A menina e a figueira

Inicio, hoje, uma nova rubrica neste blog. Tudo porque ontem me deu para andar aqui a vasculhar caixas e descobri uma, com livros da famosa coleção "Formiguinha" lá dentro. Estes livros, aparentemente inofensivos, explicam muita coisa. Foram lidos por várias gerações, incluindo, com toda a certeza, pela geração que nos governa.

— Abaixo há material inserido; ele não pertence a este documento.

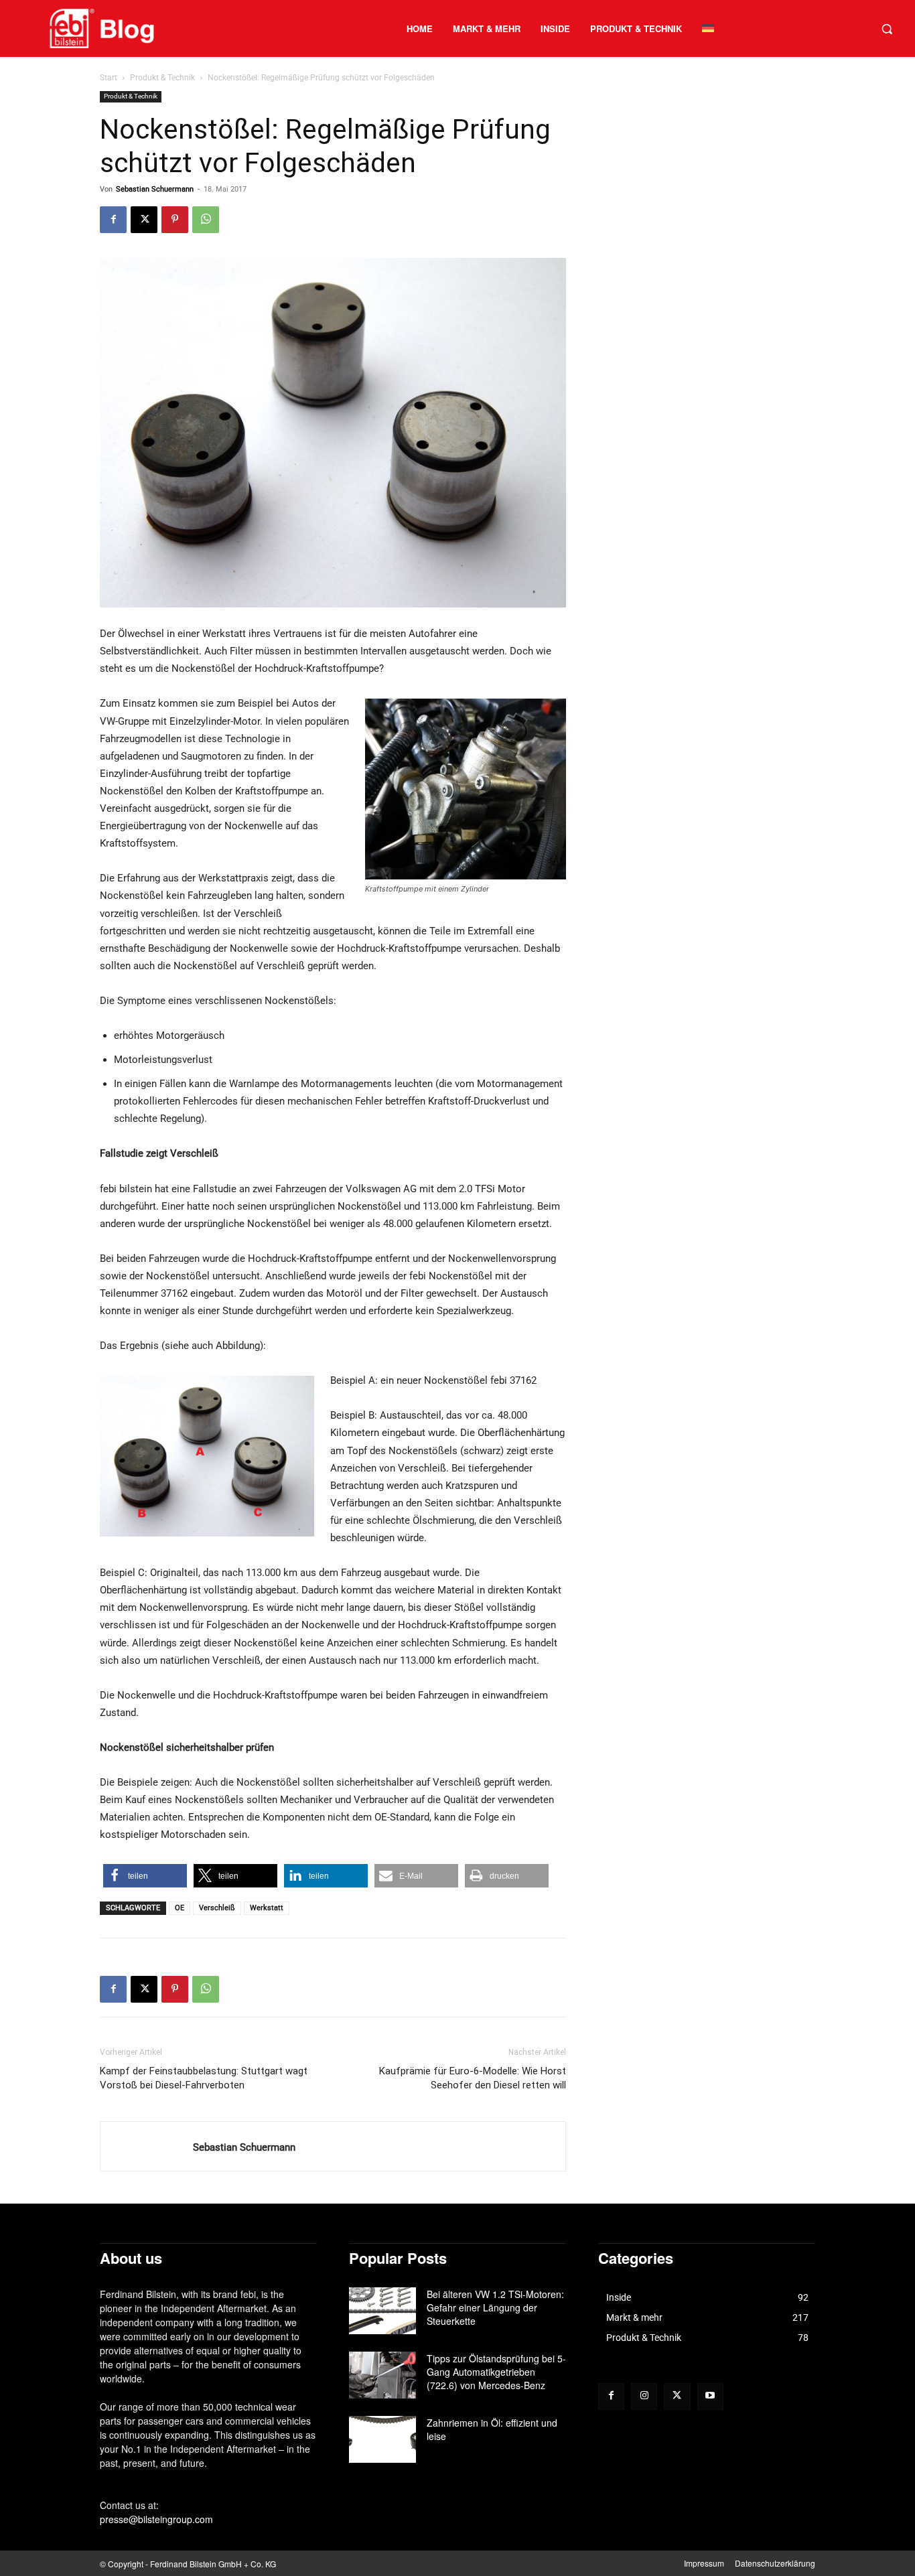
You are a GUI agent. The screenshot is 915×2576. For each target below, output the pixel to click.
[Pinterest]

Começo pela história intitulada "A menina e a figueira". O título é bonito, é brando, nem faz suspeitar do que encontraremos lá dentro. O texto começa logo sem meiguices, para não iludir ninguém. "Nosso Senhor levara para junto de si a mãezinha de Rosalinda". Pumba. Mai nada. Logo uma morte para verem quem é que manda aqui e para descobrir quem os tem no sítio para continuar a leitura. Ora a Rosalinda fica órfã de mãe, o pai apressa-se a arranjar mulher e esta não é o que parece. Na frente do marido é toda mesuras, mas por trás trata a miúda do piorio. Uma das tarefas que lhe dá é que esta guarde uma figueira, para que nenhum pássaro roube os figos. O que vem a seguir, não tem qualquer conotação política, mas é o que lá diz. Aparece um coelho que distrai a menina e vem um pássaro, nesse entretanto, e leva um figo. A madrasta fica doida e enterra a menina viva, deixando-lhe, apenas, os cabelos de fora (?). O coelho AJUDA (sim, no livro o coelho ajuda a menina, fazendo um túnel até ela por onde lhe leva comida e bebida para que a menina "ficasse comodamente instalada"). De realçar que já naquela altura a noção de comodidade por parte dos coelhos era bastante desajustada da realidade). Bem, entretanto chega o pai da moça, toma conhecimento do desaparecimento da filha, junta-se um príncipe à mistura, o pai vai cortar feno para o burro do príncipe (sem querer insultar o príncipe) e, como era de noite, agarra nos cabelos da filha a pensar que era o tal feno. A miúda grita uma cantilena, os dois apercebem-se que é a garota desaparecida e desenterram-na. A miúda chiba-se toda, eles perguntam que castigo quer ela para a madrasta e ela, como era "boazinha" (mais para o burra mesmo) diz que quer que a madrasta fique a guardar as figueiras dos jardins do palácio. Vai daí o príncipe "sem demora pediu a Lourenço a sua mão" (não fica claro se pediu a mão da miúda ou do próprio Lourenço podendo dizer-se, por isso, que a discussão sobre o casamento entre pessoas do mesmo sexo foi iniciada há décadas.
Depois disto tudo, acreditam que as gerações que leram isto podem ser normais?